Finalmente, si nos fijamos en el texto arameo del Zohar nos encontraremos con la palabra Mishkana (מקדשא), “tabernáculo” cuya guematria es 411:

מ = 40

ש = 300

כ = 20

נ = 50

א = 1

————

411

 

Si a la guematria de Shekinah (שכינה), 385, le sumamos la guematria del Tetragrama (יהוה), 26, obtenemos 411, la guemtaria de Mishkana (מקדשא), “tabernáculo”.

 

ש = 300

כ = 20

י = 50

נ = 50

ה = 1

————-

385

 

י = 10

ה = 5

ו = 6

ה = 5

———-

26

385 + 26 = 411

 

JULI PERADEJORDI

 

 

 

ENCONTRAR EL CAMINO

El hombre es un extraño prisionero, cautivo de sí mismo, rehén de su ignorancia.

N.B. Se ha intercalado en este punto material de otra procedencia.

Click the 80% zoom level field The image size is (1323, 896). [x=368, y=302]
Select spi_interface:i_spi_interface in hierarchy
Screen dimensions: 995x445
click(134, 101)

Tiene a su disposición la llave de su celda y lleva puesto el plano para salir de la cárcel, pero en sus tinieblas o su pereza metafísica parece que no lo sabe.

 

 

En lo que se refiere a la llave; Mafteaj (מפתח), sabemos que la guematria de esta palabra es 528, un número muy revelador ya que es el número secreto o triangular del 32, que se escribe Lev (לב), o sea “corazón”. Esto nos sugiere quizá dónde se halla muestra prisión… Cierto sabio declaró una vez, a propósito de la llave, que los seres humanos somos como prisioneros que están sentados sobre la llave de su prisión. A buen entendedor…

מ = 40

פ = 80

ת = 400

ח = 8

————–

528

1+2+3+4+5+6+7+8+9+10+11+12+13+14+15+16+17+18+19+20+21+22+23+24+25+26+27+28+29+30+31+32 = 528

 

En lo que atañe al mapa, recurriremos al famoso diccionario etimológico de don Roque Barcia. “Mapa”, según Barcia, es una palabra de origen cartaginés que equivale al latín mantile, “mantel”, pero en realidad (la asociación es nuestra, no de Barcia) “mandil”.

El mandil, tan rico en simbolismo, no es una especie de bata de cocina para no mancharse. Eso es lo que ve el profano. El mandil es un mapa del camino a recorrer, un plano para la construcción del templo. En la misma forma del mandil, donde apreciamos la piedra cuadrada sobrepujada por la piedra triangular, ya podemos ver una prefiguración del templo. Los puntos que contamos en él, concretamente 26, aluden al Tetragrama, el Nombre de Diso.

Todas estas cuestiones entroncan con un tema apasionante, sobre todo desde el punto de vista simbólico y sagrado: la arquitectura, en hebreo Adrijalut (אדריכלות), de Adrijal (אדריכל), “arquitecto”. Pero a veces olvidamos que el nombre antiguo de la arquitectura era Torat haBonim, la Torah de los constructores. La arquitectura es una Torah, es Torah.

Cuando calculamos la guematria de Adrijal (אדריכל) “arquitecto”, obtenemos un número sumamente revelador, 265. ¿Qué tiene que ver 265 con la Torah? El Zohar (Tikuné haZohar, cap. 13), nos enseña que en los cinco libros de la Torah hay cincuenta y tres parashiot, en correspondencia con la palabra Gan (גן), “jardín”, guematria 53.

Cuando multiplicamos 53 por 5 obtenemos 265.

Curiosamente este número también es la guematria de Mitzraji (מזרחי), “oriental”, de una raíz que significa “orientarse”, “encontrar el camino”.

מ = 40

ז = 7

ר = 200

ח = 8

י = 10

————

265

 

Pero lo más curioso ocurre cuando dividimos Adrijalut (אדריכלות) en dos palabras: Derej (דרך), “camino” y Eilut (אילות), “fuerza”, “poder”. La arquitectura, la sagrada obviamente, es un camino hacia esa fuerza, ese poder que está dentro de nosotros. Por eso conviene “orientarse”, conviene “reconstruirse”.